I was busy most of the rest of the day and didn’t have a chance to follow up with Tim, but I had made up my mind I would simply email him to say I was rejecting his offer (advised from lawyers to limit contact and be clean and concise that I was acknowledging his offer of $6k but rejecting his offer. Before I could, however, he sent me this email:
It is with deep disappoint that I write to you regarding the sale of the Empacher Single Scull Racing Shell. Your decision to cancel our “Oral Contract” is reprehensible, thus making your word untrustworthy and your reputation that of a scoundrel. To make matters worse, you decision to renege on our agreement was made for nothing more than greed!

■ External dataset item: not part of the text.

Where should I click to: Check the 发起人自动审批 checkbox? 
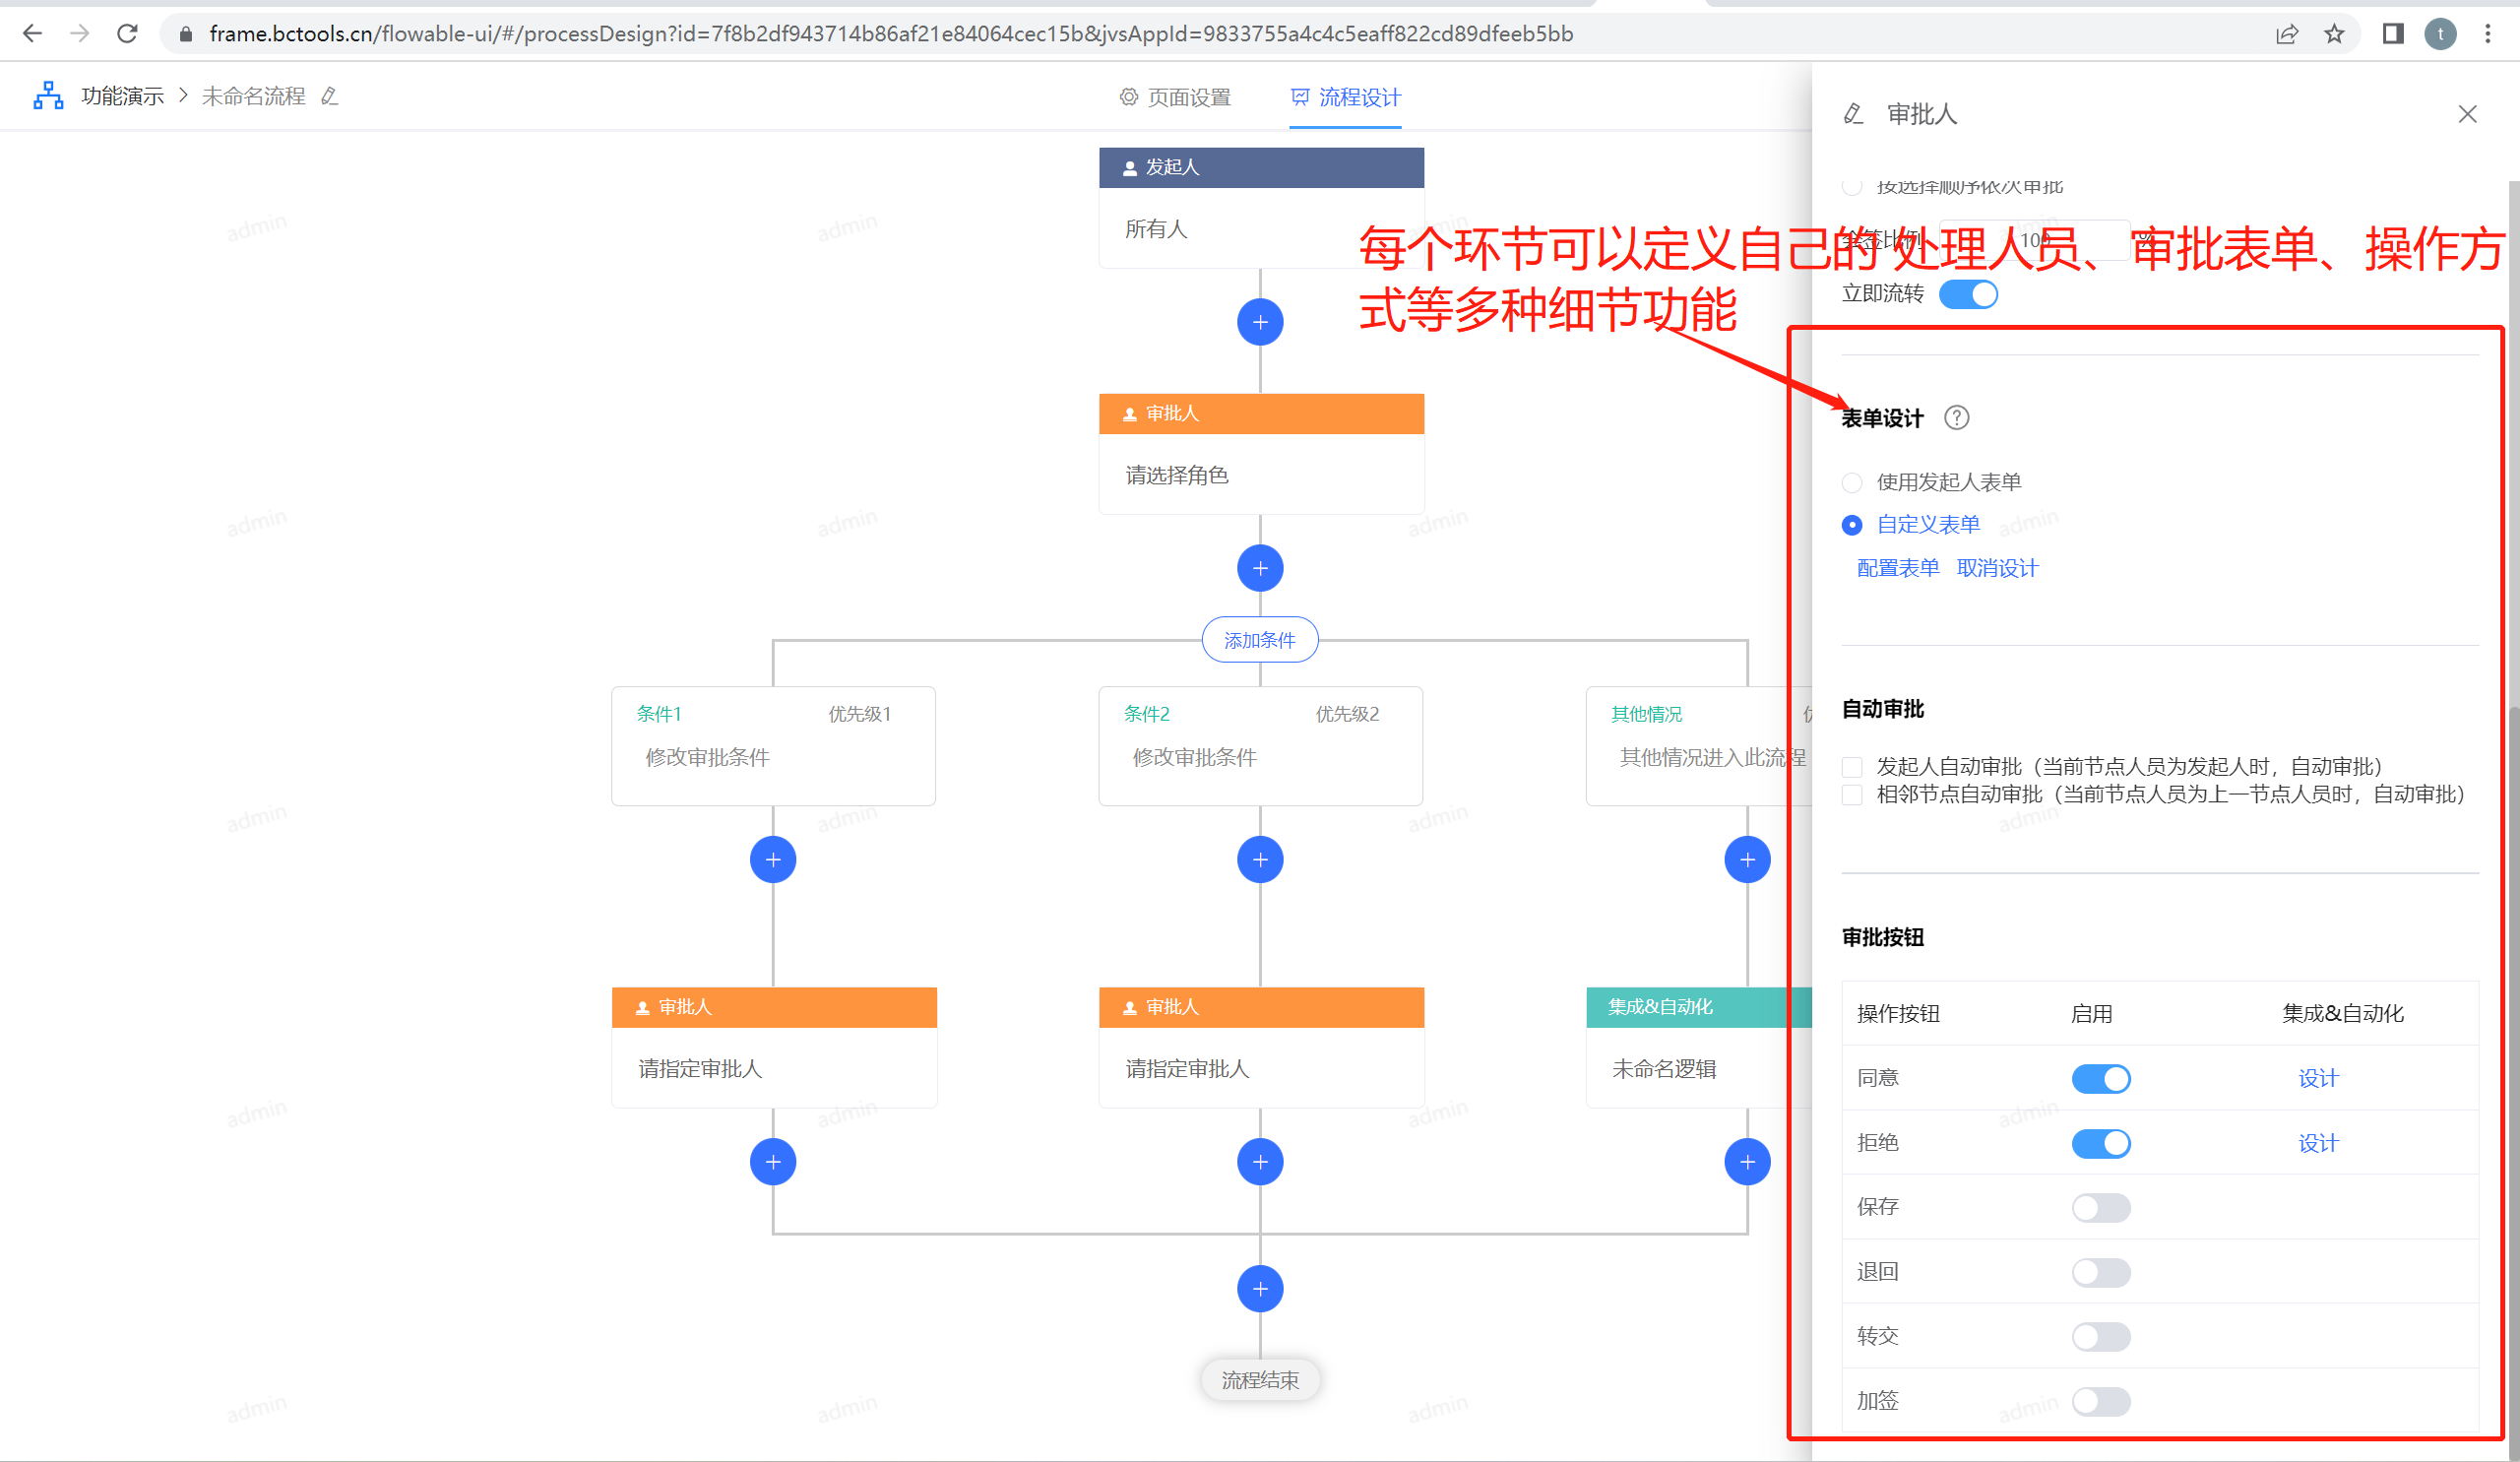(1852, 766)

For you information, an “Oral Contract” is a contract- the terms of which have been agreed by spoken communication. There may be written or other physical evidence, of an oral contract – for example where the parties write down what they have agreed – but the contract itself is not a written one. Oral contracts are just as valid as written ones where real property is being conveyed; a contract is evidenced in writing (though it may be oral). At the same time, under most circumstances, if the terms of an oral contract can be proved or are admitted by the other party, an oral contract is every bit as enforceable as one that is in writing.
Furthermore, I could make a phone call to one (of four) attorneys in my immediate family to request a “NOTICE OF LAWSUIT AND REQUEST FOR WAIVER OF SERVICE OF SUMMONS” – Form AO 398 (Attachment 7) and AO 399 (Attachment 8) to be sent to you. I could do this at little or no cost on my part.

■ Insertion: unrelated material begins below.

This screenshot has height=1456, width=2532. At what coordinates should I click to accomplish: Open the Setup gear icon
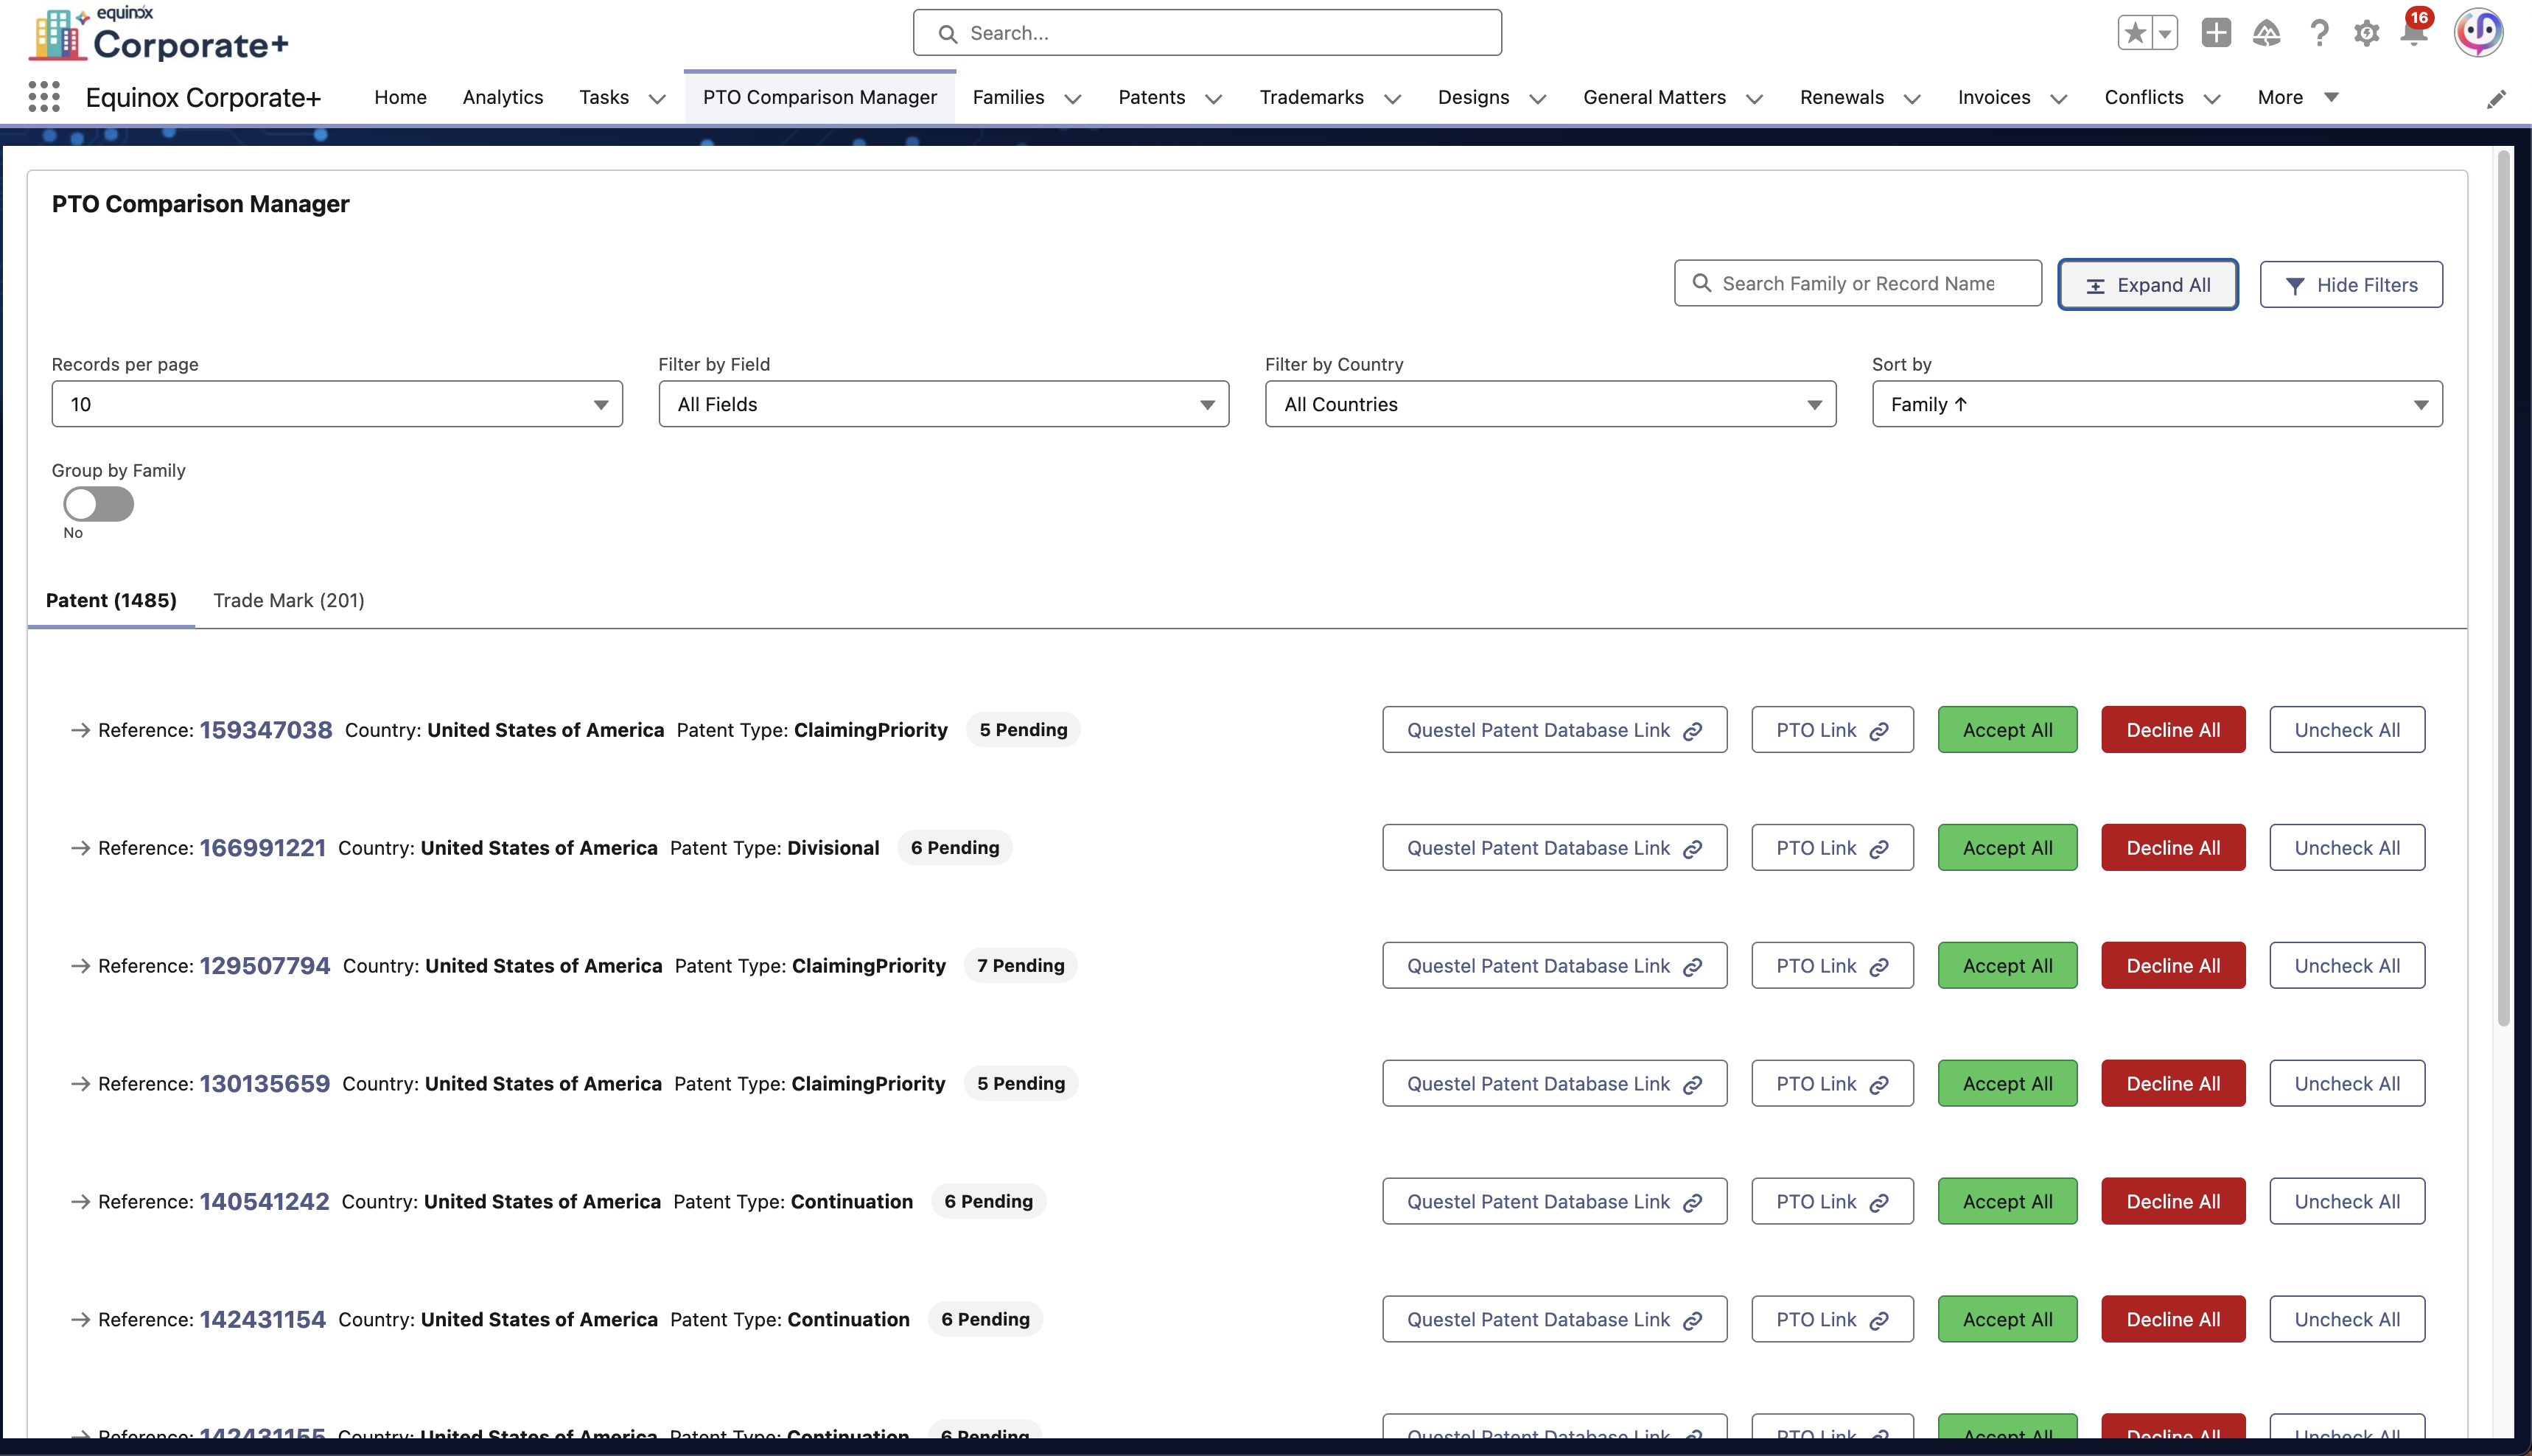[2366, 34]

Once you received the notice, your next step would be to obtain legal counsel to respond with a legal “ANSWER” to the “LETTER OF COMPLAINT AND SUMMONS.” Most Law Firms will require a Retention Fee to start the legal proceedings and respond with a formal “ANSWER.” Depending on the Law Firm the retention fee could range from $500-$2500. As a result your un-ethical decision could cost you much more that you gained by selling the boat for a higher price than agreed upon.
At your stage of life one makes many mistakes. I hope you learn from your mistake and later in your life you come to realize that you must think before you commit to something- or don’t commit at all. It takes a lifetime to build an admirable reputation, but only a short moment to ruin one.
May the extra thousand dollars serve you well, and may your conscious be cleared for what you have done…..
And that was the last I heard from Tim. I sold it to Jon, who was a pleasure to deal with, and it was nice knowing that my boat was going to someone with an expertise in boats, as well as someone who had once helped out my college program while I was rowing there. The boat was actually just delivered last week to Jon, and we’ve talked a couple times since and he is very excited about it.